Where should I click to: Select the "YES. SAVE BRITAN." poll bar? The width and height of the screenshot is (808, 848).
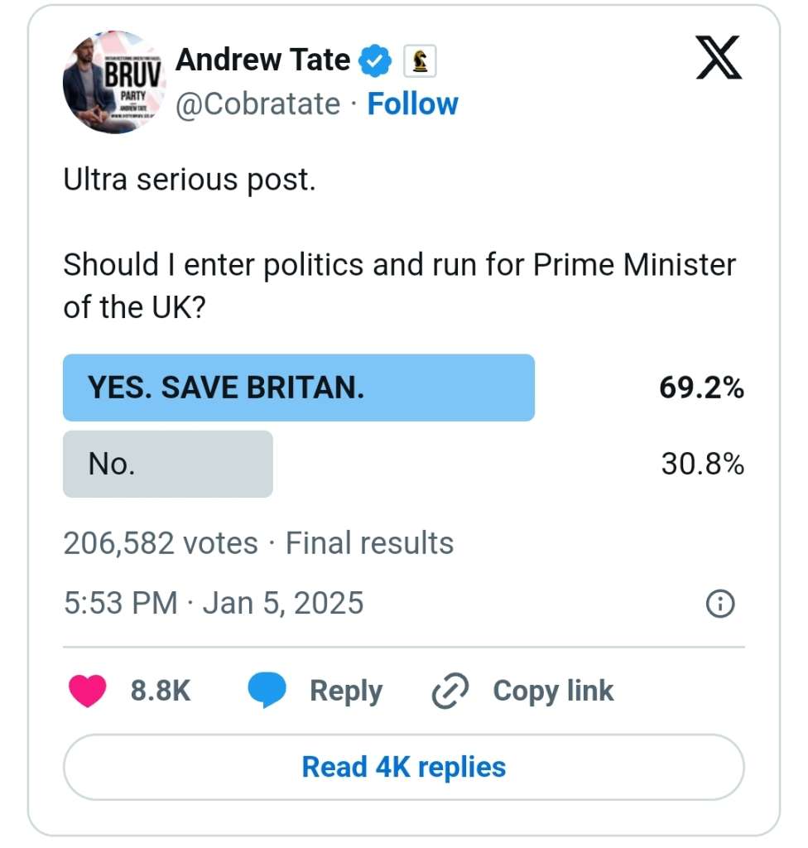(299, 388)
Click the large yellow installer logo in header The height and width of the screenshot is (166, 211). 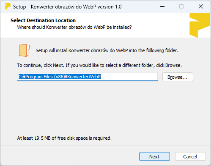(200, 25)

* * *

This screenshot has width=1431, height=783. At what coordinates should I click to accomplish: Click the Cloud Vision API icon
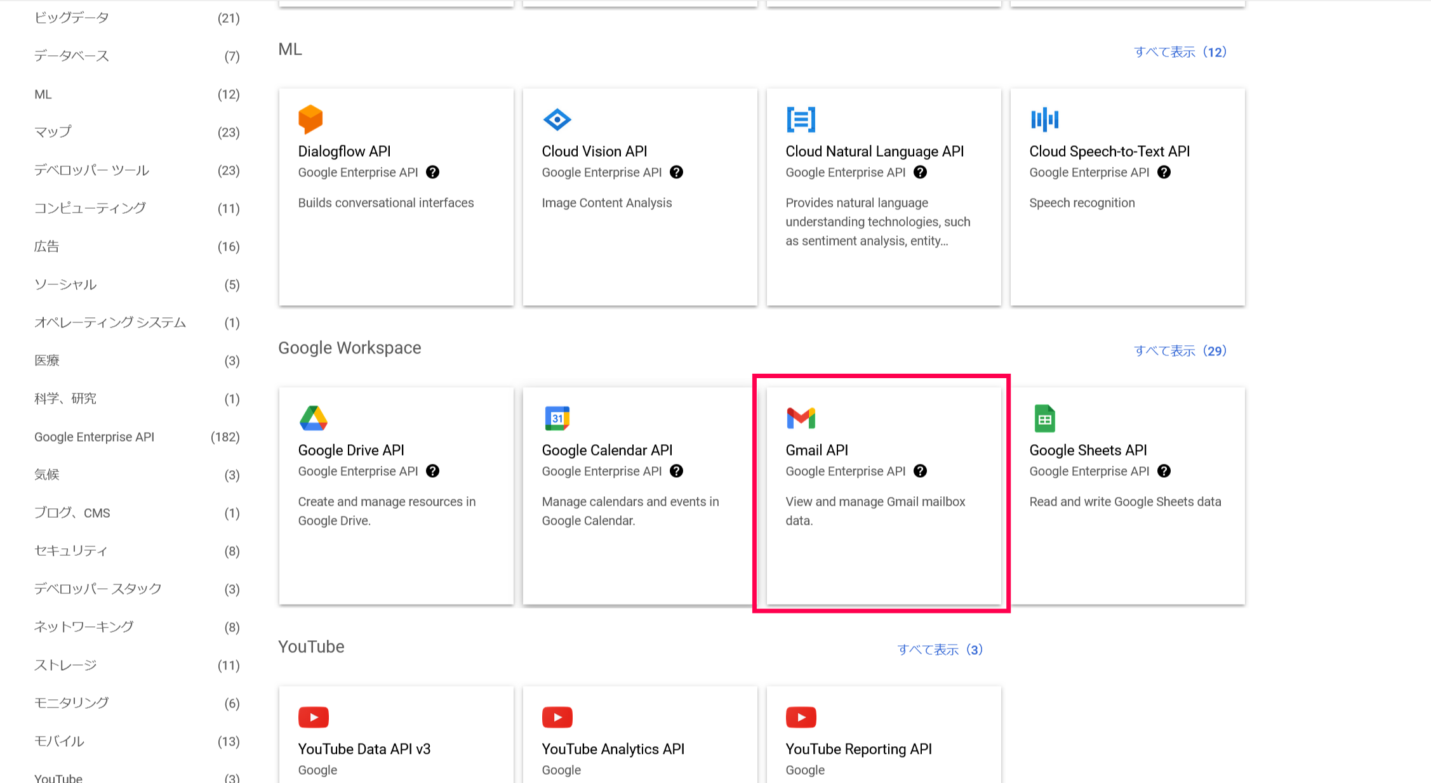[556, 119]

* * *

» **What needs to be done**: Report every line of the records that contains the word "should", copying each such line in full.

» **Answer to the task**:
Where should I click to: Select the "YES. SAVE BRITAN." poll bar? The width and height of the screenshot is (808, 848).
This screenshot has width=1431, height=783. At what coordinates should I click to accomplish: Click the Cloud Vision API icon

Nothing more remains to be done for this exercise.